Hatched 25 years ago after the four owners of two natural-foods groceries in Austin - a group that includes current CEO John Mackey - decided to join forces in one small store, Whole Foods has erupted into one of the largest purveyors of natural and organic products in the country, with its 37,000 employees selling three-quarters of a billion pounds of produce a year. Along the way, the VW Beetle crowd that made Whole Foods a cult fave in central Texas has been joined in the parking lot by the BMW and SUV set. There are now 180 stores scattered from Beverly Hills to Manhattan and across the Atlantic to London. By 2010, the chain plans to swell to 300 stores with $12 billion in annual sales - up from $3.9 billion in 2004.

While each store's green section operates individually, anywhere from 40 percent to 70 percent of the offerings are certified organic. And as each new store has opened up for the steadily growing chain, it has helped widen the demand for succulent organics.
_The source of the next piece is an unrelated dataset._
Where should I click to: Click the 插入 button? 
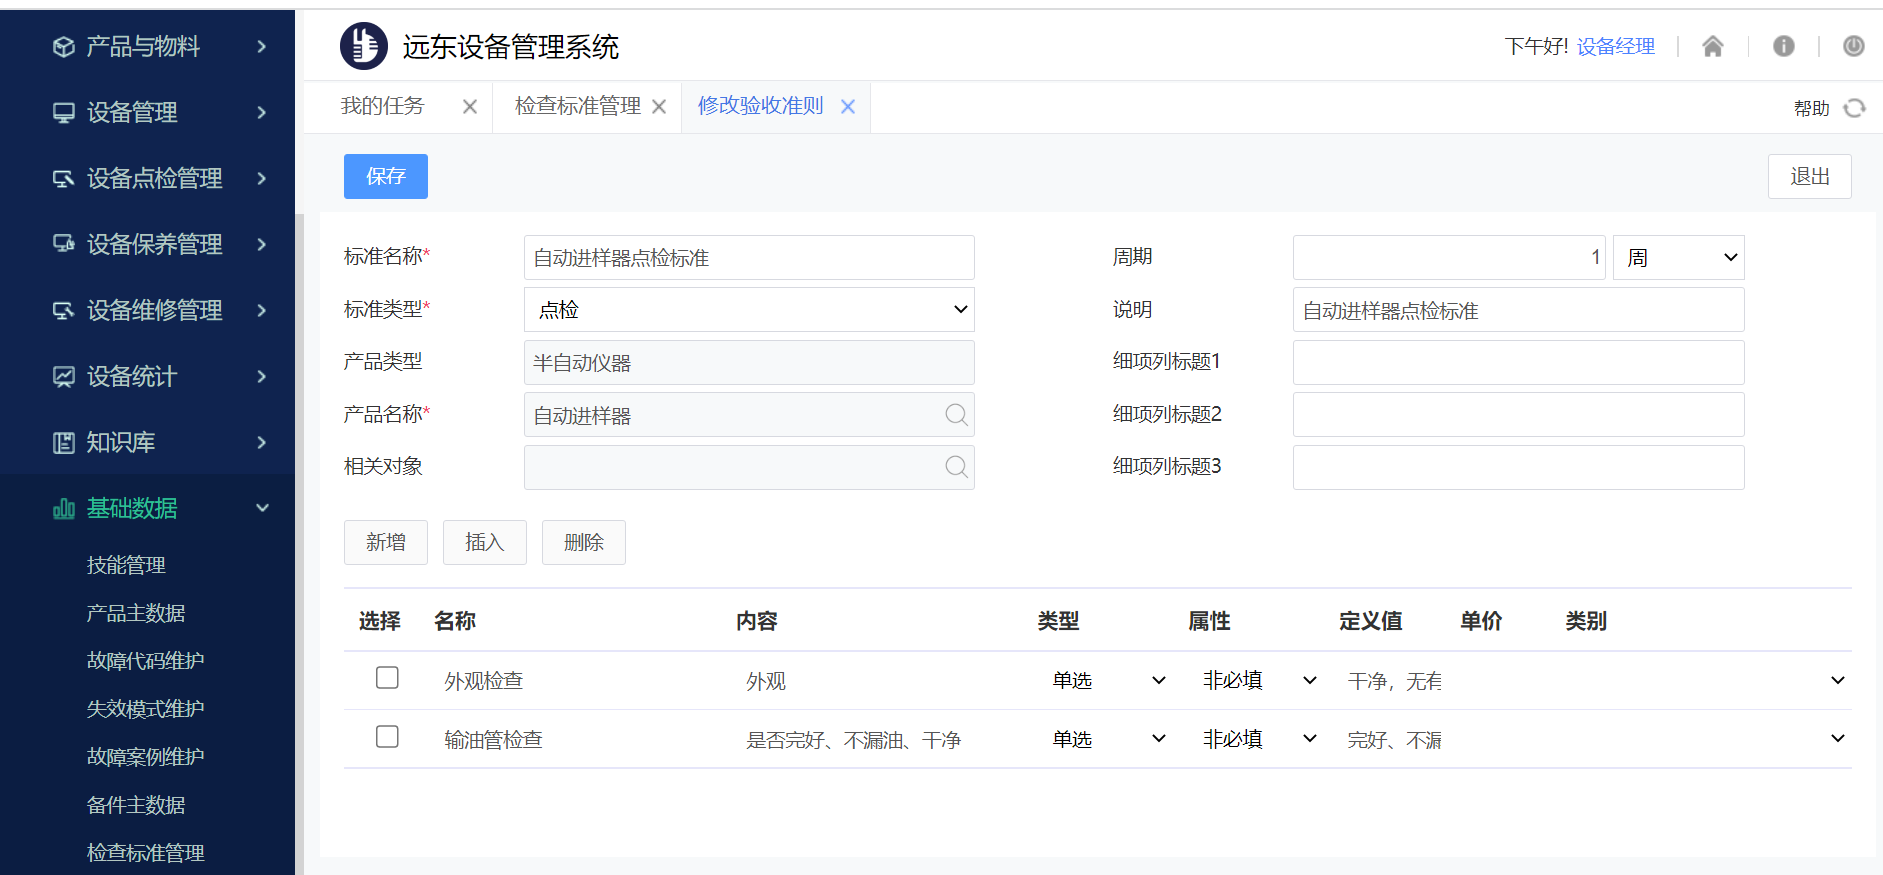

After all, says Bob Scowcroft, executive director of the nonprofit Organic Farming Research Foundation, it was Whole Foods that created a fresh image for ­organic ­produce. Its corporate roots may be tie-dyed in back-to-the-land idealism, but the brand's urban success is an outgrowth of an affluent demand for gourmet health food and the pocketbooks to meet the price. That approach, adds Scowcroft, has "taken organic from an individual taste and sensual pleasure to a successful Wall Street strategy." And in business, success is always defined by how closely imitated you are by the competition.

"So many of the retail chains have added organics in response to Whole Foods' success," says Myra Goodman. "They're saying, 'Wow, upscale shoppers are going five miles to Whole Foods. We better start offering organic.'?"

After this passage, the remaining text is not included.